Rafael Beneytez y Pedro Lafuente: "El Palacio de Congresos es reversible, como un calcetín al que se le da la vuelta"

Los autores del edificio que se construye en Huesca, con la vista puesta en la Expo de Zaragoza, comentan el proceso, los avatares y las posibilidades de uso de la nueva infraestructura.

¿Estará el palacio de congresos terminado para el inicio de la Expo? ¿En qué condiciones?

RAFAEL BENEYTEZ: Desde el principio, el edificio estaba diseñado para que esto pudiera ocurrir. Esta fecha estuvo siempre en la cabeza. Llegados al momento de la realidad ha habido un lógico ajuste de temporalidades en el que todo ha salido positivamente. Pedro y yo hemos tenido claramente el guión en la cabeza porque había implícita una mirada para que esto fuera posible. Incluso Hinaco lo ha tenido siempre presente como meta.
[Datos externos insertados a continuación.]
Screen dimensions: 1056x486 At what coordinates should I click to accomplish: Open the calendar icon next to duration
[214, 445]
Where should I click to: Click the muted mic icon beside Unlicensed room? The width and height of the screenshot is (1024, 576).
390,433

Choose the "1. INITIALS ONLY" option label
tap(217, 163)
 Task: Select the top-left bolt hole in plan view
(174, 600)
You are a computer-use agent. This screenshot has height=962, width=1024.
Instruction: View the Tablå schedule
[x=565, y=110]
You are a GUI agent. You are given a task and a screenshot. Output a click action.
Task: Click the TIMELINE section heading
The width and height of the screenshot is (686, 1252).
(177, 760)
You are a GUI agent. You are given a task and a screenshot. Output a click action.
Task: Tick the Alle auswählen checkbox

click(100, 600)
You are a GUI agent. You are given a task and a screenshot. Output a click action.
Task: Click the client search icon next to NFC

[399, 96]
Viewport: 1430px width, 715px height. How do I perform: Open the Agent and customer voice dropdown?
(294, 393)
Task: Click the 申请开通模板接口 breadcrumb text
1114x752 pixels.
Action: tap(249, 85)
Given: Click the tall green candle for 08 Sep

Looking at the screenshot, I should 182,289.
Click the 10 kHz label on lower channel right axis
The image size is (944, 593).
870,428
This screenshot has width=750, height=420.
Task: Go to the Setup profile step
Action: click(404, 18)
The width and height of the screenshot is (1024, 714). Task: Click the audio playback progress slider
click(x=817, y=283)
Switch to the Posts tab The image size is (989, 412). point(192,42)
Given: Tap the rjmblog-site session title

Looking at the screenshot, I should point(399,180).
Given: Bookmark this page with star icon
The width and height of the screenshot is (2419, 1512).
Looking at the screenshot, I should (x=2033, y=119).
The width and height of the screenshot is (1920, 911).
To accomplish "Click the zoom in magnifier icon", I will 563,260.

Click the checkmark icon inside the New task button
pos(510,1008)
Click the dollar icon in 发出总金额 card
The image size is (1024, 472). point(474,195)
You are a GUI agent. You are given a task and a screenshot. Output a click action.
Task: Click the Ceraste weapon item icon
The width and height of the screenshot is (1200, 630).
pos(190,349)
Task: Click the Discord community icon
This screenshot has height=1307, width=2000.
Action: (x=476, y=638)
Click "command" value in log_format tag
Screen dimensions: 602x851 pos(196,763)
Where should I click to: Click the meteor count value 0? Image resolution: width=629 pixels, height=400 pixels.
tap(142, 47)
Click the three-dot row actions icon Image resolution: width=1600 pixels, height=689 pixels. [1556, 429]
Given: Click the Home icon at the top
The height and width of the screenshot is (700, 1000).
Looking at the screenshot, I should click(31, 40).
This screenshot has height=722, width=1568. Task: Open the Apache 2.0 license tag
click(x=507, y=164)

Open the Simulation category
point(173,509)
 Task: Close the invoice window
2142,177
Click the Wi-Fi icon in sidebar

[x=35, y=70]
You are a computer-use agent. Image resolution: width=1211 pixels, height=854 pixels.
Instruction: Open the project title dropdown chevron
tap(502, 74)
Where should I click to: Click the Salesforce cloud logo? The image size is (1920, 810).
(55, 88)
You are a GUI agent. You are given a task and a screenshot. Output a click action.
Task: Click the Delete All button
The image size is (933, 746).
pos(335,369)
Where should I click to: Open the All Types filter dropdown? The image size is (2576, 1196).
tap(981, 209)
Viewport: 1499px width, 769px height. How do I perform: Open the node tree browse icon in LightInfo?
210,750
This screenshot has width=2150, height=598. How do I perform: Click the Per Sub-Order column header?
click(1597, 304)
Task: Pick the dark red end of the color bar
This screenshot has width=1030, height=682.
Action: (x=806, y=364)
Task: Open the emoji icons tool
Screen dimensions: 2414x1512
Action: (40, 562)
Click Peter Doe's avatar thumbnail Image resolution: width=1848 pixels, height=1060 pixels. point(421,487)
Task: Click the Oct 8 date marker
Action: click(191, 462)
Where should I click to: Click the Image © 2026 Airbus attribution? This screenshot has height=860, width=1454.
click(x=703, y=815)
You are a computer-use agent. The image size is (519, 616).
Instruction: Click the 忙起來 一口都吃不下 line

Si no hubieran existido esas consideraciones ni se entiende ni se puede esta aceleración.

PEDRO LAFUENTE: Lo que sí que tenemos que decir es que estará terminado para el inicio de la Expo. Esa es nuestra previsión, y ¿en qué condiciones? Creo que en condiciones que para el uso con el que se va a iniciar el edificio, va a resolver la situación perfectamente. Podría quedar algún tema más de ajuste, de lo que sería algo más concerniente a la maquinaria escénica. También hay que formar personas, equipos de aquí, de Huesca porque todo esto se puede hacer después con más tranquilidad. Pero el edificio estará en condiciones perfectas para lo que está previsto hacer en él, de eso ninguna duda.

¿Por qué un edificio que se adjudicó por 13 millones de euros cuesta casi 30 dos años después del inicio de las obras?

PL: Aquí hay un error de partida. Cuesta 30 millones la obra, lo que es el edificio, más todo el equipamiento, suministro, butacas, urbanización…Y una previsión de liquidación porque el ayuntamiento tiene que hacer sus cálculos presupuestarios de acuerdo a la fórmula de financiación, que en ese caso es la plurianualización de los gastos. Lo que hacemos es una extrapolación que como resultado da esa cantidad, pero la obra realmente no es esa. Y hay un segundo matiz que es que el edificio que se adjudicó en 13 millones ya no es el que se va a construir sino que se va a construir un edificio con mucha más superficie y con otros condicionamientos que el Ayuntamiento ha planteado y que han sido decisiones deliberadas, no imponderables. Me refiero a todo lo que fue el primer modificado del proyecto, que supuso un 20% de incremento de obra. Y otra cuestión es que el ayuntamiento ha decidido finalizar el edificio antes de plazo y asumir el coste que eso suponía. No es que la obra de por sí haya empezado a ser más costosa.

RB: También hay otra mirada. La aceleración del proceso cuesta dinero porque hay que forzar la máquina, el rendimiento real. Pero el dinero que cuesta esta aceleración no es comparable con el que costaría el marquetin del edificio habiendo perdido el tren de la Expo. El dinero de la aceleración se compensa directamente con la oportunidad de negocio que plantea la Expo al firmar Huesca contratos con Zaragoza para utilizar el edificio como extensión del programa Expo.